> **Task directions**
Check every line of the entries below for the word "width", and copy the ones that have it.

> **Material shown**

■ ■ ■ ■

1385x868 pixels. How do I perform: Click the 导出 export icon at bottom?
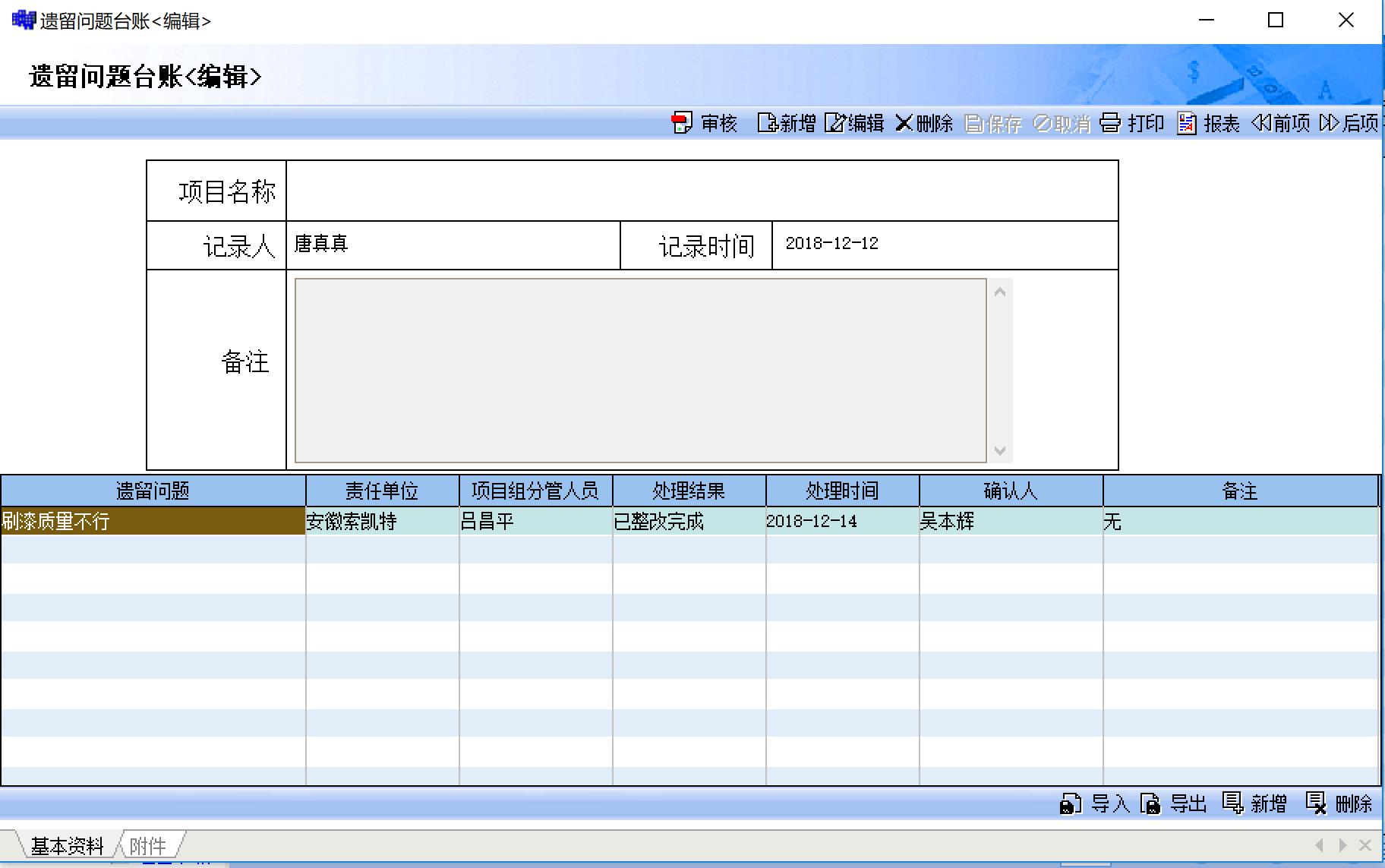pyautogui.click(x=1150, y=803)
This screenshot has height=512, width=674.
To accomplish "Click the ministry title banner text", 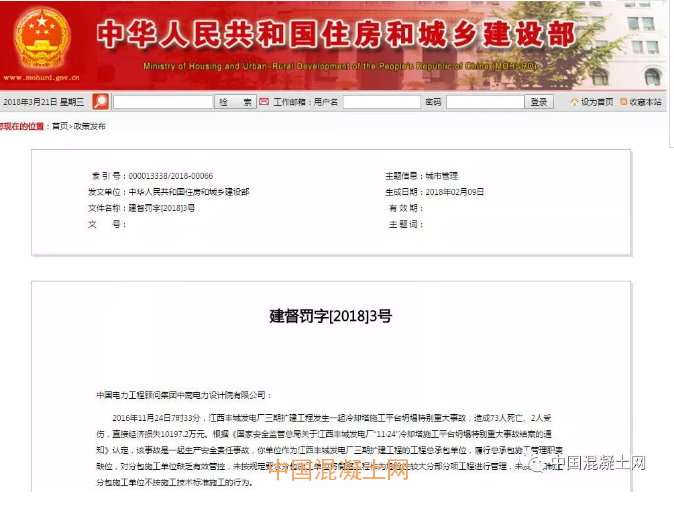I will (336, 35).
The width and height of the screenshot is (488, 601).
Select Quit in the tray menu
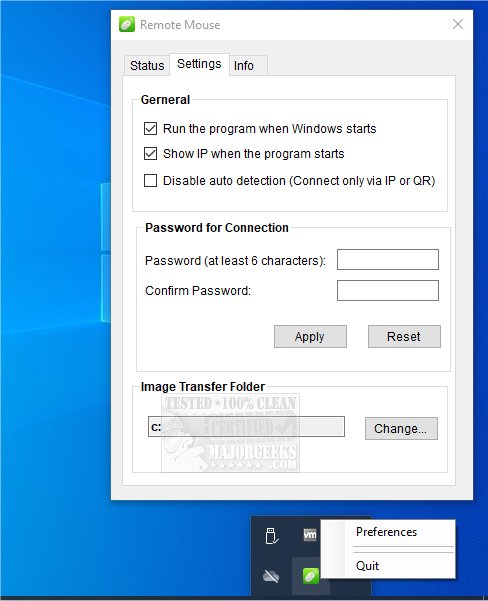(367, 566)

■ ■ ■ ■

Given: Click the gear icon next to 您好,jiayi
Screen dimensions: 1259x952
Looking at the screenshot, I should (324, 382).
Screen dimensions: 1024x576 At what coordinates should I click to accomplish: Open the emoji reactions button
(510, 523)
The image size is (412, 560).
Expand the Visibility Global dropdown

■ ■ ■ ■

> **Solution**
This screenshot has height=512, width=674.
The width and height of the screenshot is (488, 601).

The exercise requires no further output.